▶ [Work task]:
From the data that follows, print exactly the lines starting at the one containing "Screen dimensions: 394x400" and ending at the one containing "Task: Click the 50% completion label"; include both of them and nothing more.

▶ [Extracted material]:
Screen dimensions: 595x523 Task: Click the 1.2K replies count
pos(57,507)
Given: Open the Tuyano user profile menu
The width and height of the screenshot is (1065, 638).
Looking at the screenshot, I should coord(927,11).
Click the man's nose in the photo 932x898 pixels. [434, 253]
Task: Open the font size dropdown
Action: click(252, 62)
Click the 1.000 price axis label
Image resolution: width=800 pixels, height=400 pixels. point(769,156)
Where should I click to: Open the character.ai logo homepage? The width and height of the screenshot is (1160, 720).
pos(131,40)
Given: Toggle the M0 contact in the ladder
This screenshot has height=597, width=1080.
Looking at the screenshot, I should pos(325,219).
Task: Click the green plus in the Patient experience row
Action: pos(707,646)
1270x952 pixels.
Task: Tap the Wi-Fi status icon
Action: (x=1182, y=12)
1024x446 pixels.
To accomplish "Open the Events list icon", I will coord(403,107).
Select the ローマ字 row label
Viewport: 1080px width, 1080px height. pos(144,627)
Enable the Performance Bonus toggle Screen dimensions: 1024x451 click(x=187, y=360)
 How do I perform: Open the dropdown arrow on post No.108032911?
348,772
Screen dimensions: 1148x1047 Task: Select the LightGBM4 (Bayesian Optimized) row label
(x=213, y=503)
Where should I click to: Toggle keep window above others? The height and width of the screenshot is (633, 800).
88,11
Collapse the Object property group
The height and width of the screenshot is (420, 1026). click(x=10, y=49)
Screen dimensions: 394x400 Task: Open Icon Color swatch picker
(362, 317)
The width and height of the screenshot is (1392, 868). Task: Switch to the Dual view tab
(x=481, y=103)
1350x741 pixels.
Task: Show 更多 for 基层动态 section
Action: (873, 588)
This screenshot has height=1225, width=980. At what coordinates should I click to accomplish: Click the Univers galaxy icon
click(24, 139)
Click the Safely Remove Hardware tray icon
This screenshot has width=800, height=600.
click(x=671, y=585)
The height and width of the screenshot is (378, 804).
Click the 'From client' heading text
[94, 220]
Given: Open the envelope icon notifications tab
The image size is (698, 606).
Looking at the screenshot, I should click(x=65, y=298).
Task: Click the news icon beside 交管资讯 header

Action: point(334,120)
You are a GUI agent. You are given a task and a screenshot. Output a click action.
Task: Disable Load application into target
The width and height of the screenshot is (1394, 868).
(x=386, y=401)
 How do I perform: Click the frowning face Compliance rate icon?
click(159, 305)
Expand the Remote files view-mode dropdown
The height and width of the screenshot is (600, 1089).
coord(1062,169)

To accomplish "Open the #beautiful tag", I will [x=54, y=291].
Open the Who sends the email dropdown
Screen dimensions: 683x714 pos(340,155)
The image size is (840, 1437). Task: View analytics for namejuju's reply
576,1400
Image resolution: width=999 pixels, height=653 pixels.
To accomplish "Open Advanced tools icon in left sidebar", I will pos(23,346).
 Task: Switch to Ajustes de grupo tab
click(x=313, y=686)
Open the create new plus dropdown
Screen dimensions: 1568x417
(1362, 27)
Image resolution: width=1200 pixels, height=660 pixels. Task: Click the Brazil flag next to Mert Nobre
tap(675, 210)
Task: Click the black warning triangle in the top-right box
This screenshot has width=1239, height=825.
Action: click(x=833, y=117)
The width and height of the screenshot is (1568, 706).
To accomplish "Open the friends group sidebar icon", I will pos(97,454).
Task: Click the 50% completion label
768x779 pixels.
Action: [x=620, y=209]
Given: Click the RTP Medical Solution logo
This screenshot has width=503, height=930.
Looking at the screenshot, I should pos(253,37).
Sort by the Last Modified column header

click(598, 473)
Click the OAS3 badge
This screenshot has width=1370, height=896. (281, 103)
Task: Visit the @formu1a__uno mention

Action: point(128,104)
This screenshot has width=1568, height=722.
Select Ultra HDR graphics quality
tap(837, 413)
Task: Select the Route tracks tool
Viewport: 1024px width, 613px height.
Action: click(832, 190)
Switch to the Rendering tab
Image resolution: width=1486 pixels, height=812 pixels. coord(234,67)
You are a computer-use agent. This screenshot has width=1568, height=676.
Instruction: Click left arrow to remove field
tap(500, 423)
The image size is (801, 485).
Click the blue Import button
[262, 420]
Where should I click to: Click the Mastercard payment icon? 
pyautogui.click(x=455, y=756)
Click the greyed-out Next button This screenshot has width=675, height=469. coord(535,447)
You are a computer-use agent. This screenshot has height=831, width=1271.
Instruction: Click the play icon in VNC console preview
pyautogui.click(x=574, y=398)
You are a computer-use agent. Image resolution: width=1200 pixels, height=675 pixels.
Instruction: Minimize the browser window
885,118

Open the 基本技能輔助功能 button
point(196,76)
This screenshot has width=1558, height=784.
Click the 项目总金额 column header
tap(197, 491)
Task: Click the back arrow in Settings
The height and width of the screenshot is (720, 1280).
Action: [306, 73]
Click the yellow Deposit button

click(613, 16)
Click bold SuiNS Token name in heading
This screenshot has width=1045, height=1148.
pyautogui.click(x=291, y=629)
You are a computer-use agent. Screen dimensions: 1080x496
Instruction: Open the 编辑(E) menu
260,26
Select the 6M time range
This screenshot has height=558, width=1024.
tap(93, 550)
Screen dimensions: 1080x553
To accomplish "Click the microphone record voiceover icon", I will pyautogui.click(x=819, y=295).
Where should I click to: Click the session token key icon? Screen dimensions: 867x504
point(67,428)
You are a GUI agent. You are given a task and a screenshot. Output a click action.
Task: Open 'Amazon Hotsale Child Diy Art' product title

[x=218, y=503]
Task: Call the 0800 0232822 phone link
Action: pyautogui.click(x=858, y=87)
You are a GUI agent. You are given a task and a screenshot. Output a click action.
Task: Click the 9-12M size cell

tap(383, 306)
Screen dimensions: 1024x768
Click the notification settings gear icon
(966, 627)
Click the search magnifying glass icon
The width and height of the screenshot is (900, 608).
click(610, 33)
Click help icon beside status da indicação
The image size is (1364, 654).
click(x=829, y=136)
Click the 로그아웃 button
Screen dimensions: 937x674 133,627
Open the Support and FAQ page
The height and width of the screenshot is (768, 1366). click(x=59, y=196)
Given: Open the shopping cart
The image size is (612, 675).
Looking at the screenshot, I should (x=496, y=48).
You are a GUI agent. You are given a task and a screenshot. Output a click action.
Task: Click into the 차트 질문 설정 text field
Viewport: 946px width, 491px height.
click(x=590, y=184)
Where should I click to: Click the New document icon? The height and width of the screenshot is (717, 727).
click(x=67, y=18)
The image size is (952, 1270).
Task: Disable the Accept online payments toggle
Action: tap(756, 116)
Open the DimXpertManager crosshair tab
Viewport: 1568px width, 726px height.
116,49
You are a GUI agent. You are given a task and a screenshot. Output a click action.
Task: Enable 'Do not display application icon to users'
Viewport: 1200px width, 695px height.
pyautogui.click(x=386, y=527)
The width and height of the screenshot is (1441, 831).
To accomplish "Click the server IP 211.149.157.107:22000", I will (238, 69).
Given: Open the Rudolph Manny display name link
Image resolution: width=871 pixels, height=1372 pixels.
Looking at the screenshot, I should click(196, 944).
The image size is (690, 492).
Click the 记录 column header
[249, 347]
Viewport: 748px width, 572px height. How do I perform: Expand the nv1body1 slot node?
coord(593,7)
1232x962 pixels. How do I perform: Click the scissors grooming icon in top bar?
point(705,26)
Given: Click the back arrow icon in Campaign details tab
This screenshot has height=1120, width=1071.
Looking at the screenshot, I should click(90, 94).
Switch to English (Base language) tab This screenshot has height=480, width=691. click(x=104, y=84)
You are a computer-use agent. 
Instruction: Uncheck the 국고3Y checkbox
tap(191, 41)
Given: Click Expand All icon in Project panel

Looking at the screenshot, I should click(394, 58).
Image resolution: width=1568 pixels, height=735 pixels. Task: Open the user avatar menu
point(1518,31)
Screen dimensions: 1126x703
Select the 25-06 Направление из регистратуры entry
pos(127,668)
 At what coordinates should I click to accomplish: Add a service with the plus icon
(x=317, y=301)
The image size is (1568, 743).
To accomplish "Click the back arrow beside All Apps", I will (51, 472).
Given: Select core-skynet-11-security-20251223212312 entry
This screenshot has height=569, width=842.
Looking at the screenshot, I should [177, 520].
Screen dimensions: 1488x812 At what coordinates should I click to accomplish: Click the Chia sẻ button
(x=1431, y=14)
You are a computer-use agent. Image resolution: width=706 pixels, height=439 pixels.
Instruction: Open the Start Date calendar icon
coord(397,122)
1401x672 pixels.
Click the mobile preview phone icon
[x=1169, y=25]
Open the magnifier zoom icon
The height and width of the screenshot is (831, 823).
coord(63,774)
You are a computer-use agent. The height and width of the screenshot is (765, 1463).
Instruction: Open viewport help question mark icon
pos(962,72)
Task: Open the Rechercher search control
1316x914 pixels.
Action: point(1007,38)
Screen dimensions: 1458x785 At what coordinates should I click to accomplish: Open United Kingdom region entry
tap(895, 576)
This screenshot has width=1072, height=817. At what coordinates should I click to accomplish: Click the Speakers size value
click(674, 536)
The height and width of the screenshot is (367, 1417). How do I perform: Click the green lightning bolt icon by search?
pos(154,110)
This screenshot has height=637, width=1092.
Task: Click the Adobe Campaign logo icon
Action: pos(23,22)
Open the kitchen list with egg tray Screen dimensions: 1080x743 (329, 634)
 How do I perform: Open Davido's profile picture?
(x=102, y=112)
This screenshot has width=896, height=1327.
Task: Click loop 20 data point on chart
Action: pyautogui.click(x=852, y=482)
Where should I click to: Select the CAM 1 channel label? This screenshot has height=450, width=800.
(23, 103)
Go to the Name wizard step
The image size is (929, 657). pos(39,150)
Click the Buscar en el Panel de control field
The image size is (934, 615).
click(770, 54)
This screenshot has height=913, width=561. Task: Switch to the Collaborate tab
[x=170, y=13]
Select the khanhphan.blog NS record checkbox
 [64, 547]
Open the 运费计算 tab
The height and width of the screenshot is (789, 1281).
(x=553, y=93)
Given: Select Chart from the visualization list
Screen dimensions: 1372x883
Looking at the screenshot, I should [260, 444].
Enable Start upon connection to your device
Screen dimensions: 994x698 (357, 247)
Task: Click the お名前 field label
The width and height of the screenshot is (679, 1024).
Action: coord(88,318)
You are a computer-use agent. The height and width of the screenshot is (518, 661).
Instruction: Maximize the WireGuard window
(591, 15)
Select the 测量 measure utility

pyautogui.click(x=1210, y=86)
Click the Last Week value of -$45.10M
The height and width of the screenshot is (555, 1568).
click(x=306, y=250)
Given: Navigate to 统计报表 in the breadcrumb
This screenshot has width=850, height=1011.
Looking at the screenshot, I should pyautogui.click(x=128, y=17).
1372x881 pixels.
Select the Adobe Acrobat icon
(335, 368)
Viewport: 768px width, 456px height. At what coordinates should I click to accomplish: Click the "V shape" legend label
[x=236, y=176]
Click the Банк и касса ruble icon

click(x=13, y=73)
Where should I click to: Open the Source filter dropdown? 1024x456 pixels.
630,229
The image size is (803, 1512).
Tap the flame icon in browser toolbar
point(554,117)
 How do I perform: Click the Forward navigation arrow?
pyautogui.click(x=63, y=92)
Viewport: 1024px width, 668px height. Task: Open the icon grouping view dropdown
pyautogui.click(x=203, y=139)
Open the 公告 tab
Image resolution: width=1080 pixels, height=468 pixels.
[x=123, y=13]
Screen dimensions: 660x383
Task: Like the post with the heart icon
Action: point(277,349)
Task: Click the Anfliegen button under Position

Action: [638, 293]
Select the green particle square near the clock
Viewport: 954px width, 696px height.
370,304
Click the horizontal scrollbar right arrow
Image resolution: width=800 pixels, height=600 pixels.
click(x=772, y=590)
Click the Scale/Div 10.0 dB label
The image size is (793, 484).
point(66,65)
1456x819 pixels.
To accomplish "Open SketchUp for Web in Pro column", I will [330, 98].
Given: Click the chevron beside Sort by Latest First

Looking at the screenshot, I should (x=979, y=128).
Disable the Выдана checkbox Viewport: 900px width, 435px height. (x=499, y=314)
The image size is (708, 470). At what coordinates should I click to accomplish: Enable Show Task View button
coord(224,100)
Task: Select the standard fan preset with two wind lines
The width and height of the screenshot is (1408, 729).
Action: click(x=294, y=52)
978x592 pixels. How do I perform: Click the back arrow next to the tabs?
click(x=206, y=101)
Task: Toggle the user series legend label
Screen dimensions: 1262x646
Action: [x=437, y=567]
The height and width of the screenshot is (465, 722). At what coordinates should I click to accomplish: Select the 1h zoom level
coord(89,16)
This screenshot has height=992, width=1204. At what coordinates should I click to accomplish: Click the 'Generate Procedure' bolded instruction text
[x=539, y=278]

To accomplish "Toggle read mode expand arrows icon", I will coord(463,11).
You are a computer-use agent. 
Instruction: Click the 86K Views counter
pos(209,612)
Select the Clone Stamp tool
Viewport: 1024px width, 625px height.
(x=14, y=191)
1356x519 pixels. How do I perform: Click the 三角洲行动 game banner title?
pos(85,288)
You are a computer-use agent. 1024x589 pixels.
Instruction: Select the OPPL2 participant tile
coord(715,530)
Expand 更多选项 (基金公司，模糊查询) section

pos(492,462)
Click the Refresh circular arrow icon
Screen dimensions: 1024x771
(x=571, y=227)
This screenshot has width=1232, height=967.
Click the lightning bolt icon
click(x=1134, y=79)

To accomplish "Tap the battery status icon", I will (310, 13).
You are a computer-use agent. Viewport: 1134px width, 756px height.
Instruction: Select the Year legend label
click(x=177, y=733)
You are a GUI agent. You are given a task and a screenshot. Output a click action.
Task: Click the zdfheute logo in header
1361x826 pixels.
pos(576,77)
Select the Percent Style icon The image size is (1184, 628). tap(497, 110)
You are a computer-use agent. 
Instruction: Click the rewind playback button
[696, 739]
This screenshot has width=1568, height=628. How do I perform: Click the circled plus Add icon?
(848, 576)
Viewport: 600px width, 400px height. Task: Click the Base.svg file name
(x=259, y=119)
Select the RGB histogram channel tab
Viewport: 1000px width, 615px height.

▶ [Response area]:
Screen dimensions: 394x400 Task: Open Icon Color swatch picker
(362, 317)
The width and height of the screenshot is (1392, 868). Task: Switch to the Dual view tab
(x=481, y=103)
1350x741 pixels.
Task: Show 更多 for 基层动态 section
Action: (873, 588)
This screenshot has height=1225, width=980. At what coordinates should I click to accomplish: Click the Univers galaxy icon
click(24, 139)
Click the Safely Remove Hardware tray icon
This screenshot has width=800, height=600.
click(x=671, y=585)
The height and width of the screenshot is (378, 804).
Click the 'From client' heading text
[94, 220]
Given: Open the envelope icon notifications tab
The image size is (698, 606).
Looking at the screenshot, I should click(x=65, y=298).
Task: Click the news icon beside 交管资讯 header

Action: point(334,120)
You are a GUI agent. You are given a task and a screenshot. Output a click action.
Task: Disable Load application into target
The width and height of the screenshot is (1394, 868).
(x=386, y=401)
 How do I perform: Click the frowning face Compliance rate icon?
click(159, 305)
Expand the Remote files view-mode dropdown
The height and width of the screenshot is (600, 1089).
coord(1062,169)

To accomplish "Open the #beautiful tag", I will [x=54, y=291].
Open the Who sends the email dropdown
Screen dimensions: 683x714 pos(340,155)
The image size is (840, 1437). Task: View analytics for namejuju's reply
576,1400
Image resolution: width=999 pixels, height=653 pixels.
To accomplish "Open Advanced tools icon in left sidebar", I will pos(23,346).
 Task: Switch to Ajustes de grupo tab
click(x=313, y=686)
Open the create new plus dropdown
Screen dimensions: 1568x417
(1362, 27)
Image resolution: width=1200 pixels, height=660 pixels. Task: Click the Brazil flag next to Mert Nobre
tap(675, 210)
Task: Click the black warning triangle in the top-right box
This screenshot has width=1239, height=825.
Action: click(x=833, y=117)
The width and height of the screenshot is (1568, 706).
To accomplish "Open the friends group sidebar icon", I will pos(97,454).
Task: Click the 50% completion label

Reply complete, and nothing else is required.